Extracted records →
※
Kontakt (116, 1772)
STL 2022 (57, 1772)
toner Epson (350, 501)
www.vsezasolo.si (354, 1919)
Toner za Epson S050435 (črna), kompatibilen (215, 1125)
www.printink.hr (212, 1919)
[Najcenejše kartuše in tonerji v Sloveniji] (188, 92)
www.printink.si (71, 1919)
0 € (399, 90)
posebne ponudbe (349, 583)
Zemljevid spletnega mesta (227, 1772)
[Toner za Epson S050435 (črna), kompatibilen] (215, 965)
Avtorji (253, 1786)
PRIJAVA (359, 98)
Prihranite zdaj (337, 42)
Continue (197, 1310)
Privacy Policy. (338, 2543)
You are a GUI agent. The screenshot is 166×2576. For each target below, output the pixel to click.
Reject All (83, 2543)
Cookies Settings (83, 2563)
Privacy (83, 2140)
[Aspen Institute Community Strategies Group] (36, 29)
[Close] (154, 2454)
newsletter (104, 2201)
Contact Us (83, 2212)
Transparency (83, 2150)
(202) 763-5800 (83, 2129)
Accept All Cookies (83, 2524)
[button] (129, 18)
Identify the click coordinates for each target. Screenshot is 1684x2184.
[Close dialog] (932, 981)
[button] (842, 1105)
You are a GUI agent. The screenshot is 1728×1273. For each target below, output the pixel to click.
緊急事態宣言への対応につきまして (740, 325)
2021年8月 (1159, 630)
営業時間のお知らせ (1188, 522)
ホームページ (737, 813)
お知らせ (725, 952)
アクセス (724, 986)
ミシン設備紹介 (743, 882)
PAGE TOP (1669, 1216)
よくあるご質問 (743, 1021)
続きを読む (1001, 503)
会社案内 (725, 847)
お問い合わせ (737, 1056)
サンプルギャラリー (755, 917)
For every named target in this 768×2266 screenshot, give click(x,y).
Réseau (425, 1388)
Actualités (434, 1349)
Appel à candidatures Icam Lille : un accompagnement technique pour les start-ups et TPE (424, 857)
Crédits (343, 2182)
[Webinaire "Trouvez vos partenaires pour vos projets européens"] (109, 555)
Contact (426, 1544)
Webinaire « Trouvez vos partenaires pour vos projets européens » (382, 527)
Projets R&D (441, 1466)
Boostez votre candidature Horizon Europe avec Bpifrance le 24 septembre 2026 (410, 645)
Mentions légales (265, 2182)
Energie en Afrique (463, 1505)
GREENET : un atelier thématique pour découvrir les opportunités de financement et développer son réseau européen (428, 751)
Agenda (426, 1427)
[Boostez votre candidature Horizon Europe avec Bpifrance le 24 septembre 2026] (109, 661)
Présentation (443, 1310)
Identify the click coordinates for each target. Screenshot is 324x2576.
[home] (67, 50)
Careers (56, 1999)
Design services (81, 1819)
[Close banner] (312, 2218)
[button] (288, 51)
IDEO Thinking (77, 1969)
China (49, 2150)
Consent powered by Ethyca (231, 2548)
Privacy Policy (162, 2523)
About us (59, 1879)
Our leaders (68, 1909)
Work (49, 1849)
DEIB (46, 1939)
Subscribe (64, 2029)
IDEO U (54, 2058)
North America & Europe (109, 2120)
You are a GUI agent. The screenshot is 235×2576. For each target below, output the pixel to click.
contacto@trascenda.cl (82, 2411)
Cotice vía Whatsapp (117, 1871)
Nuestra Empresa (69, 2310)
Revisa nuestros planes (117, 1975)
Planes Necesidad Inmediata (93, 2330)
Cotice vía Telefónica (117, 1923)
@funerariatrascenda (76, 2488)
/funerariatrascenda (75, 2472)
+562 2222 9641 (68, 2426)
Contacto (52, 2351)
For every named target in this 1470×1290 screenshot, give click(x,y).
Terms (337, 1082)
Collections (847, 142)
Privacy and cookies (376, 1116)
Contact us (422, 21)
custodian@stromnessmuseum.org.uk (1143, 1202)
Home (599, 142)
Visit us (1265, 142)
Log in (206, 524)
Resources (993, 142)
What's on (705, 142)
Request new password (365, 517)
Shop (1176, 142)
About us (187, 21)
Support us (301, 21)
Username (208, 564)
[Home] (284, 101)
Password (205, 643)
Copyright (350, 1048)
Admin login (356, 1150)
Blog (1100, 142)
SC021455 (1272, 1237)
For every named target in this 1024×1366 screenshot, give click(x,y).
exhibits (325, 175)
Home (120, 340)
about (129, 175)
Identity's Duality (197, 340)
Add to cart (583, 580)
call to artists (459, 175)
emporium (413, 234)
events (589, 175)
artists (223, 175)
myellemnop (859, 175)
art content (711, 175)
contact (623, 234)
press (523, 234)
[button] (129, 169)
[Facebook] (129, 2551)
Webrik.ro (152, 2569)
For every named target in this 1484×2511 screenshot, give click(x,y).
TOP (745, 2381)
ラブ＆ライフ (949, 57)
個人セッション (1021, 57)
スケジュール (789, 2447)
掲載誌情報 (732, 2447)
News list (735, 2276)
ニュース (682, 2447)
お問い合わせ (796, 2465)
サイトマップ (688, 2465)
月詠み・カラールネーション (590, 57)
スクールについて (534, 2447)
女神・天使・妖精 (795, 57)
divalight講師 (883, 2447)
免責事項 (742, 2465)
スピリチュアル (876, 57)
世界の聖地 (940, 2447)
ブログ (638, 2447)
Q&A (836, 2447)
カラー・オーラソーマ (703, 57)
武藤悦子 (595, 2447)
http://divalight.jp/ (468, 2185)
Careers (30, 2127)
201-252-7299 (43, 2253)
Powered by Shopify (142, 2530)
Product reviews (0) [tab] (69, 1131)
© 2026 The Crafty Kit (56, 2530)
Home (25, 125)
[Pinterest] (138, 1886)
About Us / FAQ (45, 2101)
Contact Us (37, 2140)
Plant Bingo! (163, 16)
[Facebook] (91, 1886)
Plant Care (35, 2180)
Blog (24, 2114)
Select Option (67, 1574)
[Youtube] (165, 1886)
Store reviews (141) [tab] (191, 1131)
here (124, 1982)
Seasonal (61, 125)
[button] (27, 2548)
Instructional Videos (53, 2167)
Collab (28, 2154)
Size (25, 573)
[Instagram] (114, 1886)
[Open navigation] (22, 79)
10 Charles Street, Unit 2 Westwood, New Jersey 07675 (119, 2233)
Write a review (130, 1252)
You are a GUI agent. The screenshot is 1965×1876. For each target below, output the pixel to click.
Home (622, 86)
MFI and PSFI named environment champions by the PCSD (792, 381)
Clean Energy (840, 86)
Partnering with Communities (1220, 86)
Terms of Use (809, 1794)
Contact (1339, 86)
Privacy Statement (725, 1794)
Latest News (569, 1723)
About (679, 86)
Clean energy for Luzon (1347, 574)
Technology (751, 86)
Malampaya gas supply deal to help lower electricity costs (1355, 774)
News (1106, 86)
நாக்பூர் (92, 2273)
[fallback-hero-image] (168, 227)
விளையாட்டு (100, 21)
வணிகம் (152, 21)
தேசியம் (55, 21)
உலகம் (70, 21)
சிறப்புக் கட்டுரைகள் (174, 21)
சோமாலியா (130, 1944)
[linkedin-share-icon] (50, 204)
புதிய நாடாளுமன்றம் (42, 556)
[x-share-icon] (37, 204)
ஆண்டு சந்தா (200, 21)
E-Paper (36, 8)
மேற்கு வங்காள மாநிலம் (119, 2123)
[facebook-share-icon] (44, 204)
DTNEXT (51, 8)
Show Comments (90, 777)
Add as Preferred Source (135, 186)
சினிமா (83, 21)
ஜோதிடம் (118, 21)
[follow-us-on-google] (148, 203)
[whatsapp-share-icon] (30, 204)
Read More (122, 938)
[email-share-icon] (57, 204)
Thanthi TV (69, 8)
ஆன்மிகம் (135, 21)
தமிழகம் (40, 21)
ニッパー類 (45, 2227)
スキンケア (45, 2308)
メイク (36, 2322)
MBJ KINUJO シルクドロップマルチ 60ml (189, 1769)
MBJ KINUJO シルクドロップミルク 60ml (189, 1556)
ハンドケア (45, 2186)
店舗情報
※
EXERCISE DESCRIPTION → Restate word for word the lines running from the line that holds "Thanthi TV (69, 8)" to the final line of the entries.

SOLUTION TO THE PROBLEM →
Thanthi TV (69, 8)
ஆன்மிகம் (135, 21)
தமிழகம் (40, 21)
ニッパー類 (45, 2227)
スキンケア (45, 2308)
メイク (36, 2322)
MBJ KINUJO シルクドロップマルチ 60ml (189, 1769)
MBJ KINUJO シルクドロップミルク 60ml (189, 1556)
ハンドケア (45, 2186)
店舗情報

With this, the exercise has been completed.